■ Excerpt ■
-*-

The narrator says that he asked, “Your honor, how can your system be kept alive?”
The Imam responded:
"يتعلموا علومنا ويعلمها الناس."
“By seeking our knowledge and then passing on to others.”15
And now the names of a few great personalities who were chosen by the Chaste Aimma (as) for providing intellectual guidance and leadership:
• Qasam Ibn Abbas was appointed by Ali Ibn Abi Talib (as) as the governor of Mecca. Amir (as) gave him instructions in a letter as follows:
"فافت المستفتي وعلم الجاهل وذكر العالم."
“Qasam. Give fatwa to those who desire it from you. Teach the ones who do not know and refresh memory of those who do know.”16
Imam Baqir (as) told Aban Bin Taghlab Bin Rabah:
"اجلس في مسجد المدينة وافت الناس فإني احب ان يرى في شيعتي مثلك."

-*-

■ Task to complete ■
Reproduce the passage above on the Imams and the passing on of knowledge, word for word and in full.

■ Stored rows ■

-*-

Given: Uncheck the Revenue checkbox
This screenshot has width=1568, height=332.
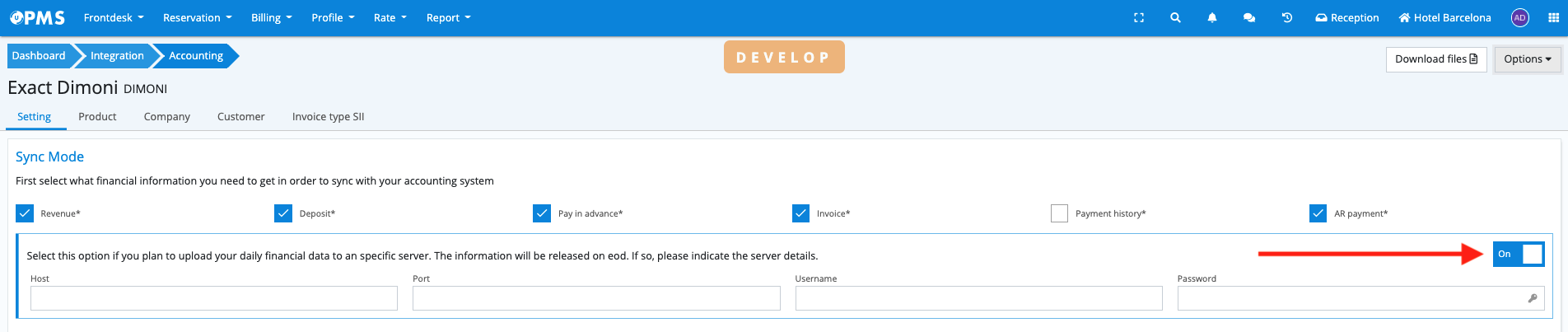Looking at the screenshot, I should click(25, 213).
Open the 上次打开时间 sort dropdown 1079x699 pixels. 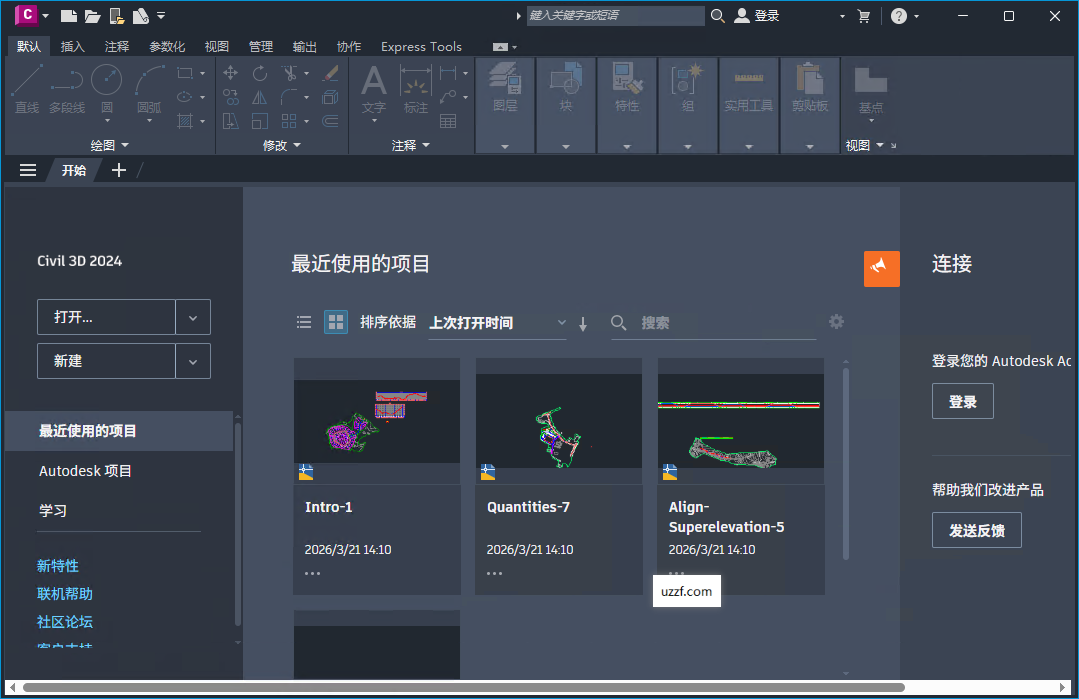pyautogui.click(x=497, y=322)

-*-

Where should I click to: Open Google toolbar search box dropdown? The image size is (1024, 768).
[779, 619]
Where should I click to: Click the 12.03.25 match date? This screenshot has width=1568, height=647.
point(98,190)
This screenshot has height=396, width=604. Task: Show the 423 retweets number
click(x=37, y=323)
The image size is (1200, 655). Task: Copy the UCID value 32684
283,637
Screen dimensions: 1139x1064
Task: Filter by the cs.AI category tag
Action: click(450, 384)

-*-

■ Result of this exercise ■
The narrator says that he asked, “Your honor, how can your system be kept alive?”
The Imam responded:
"يتعلموا علومنا ويعلمها الناس."
“By seeking our knowledge and then passing on to others.”15
And now the names of a few great personalities who were chosen by the Chaste Aimma (as) for providing intellectual guidance and leadership:
• Qasam Ibn Abbas was appointed by Ali Ibn Abi Talib (as) as the governor of Mecca. Amir (as) gave him instructions in a letter as follows:
"فافت المستفتي وعلم الجاهل وذكر العالم."
“Qasam. Give fatwa to those who desire it from you. Teach the ones who do not know and refresh memory of those who do know.”16
Imam Baqir (as) told Aban Bin Taghlab Bin Rabah:
"اجلس في مسجد المدينة وافت الناس فإني احب ان يرى في شيعتي مثلك."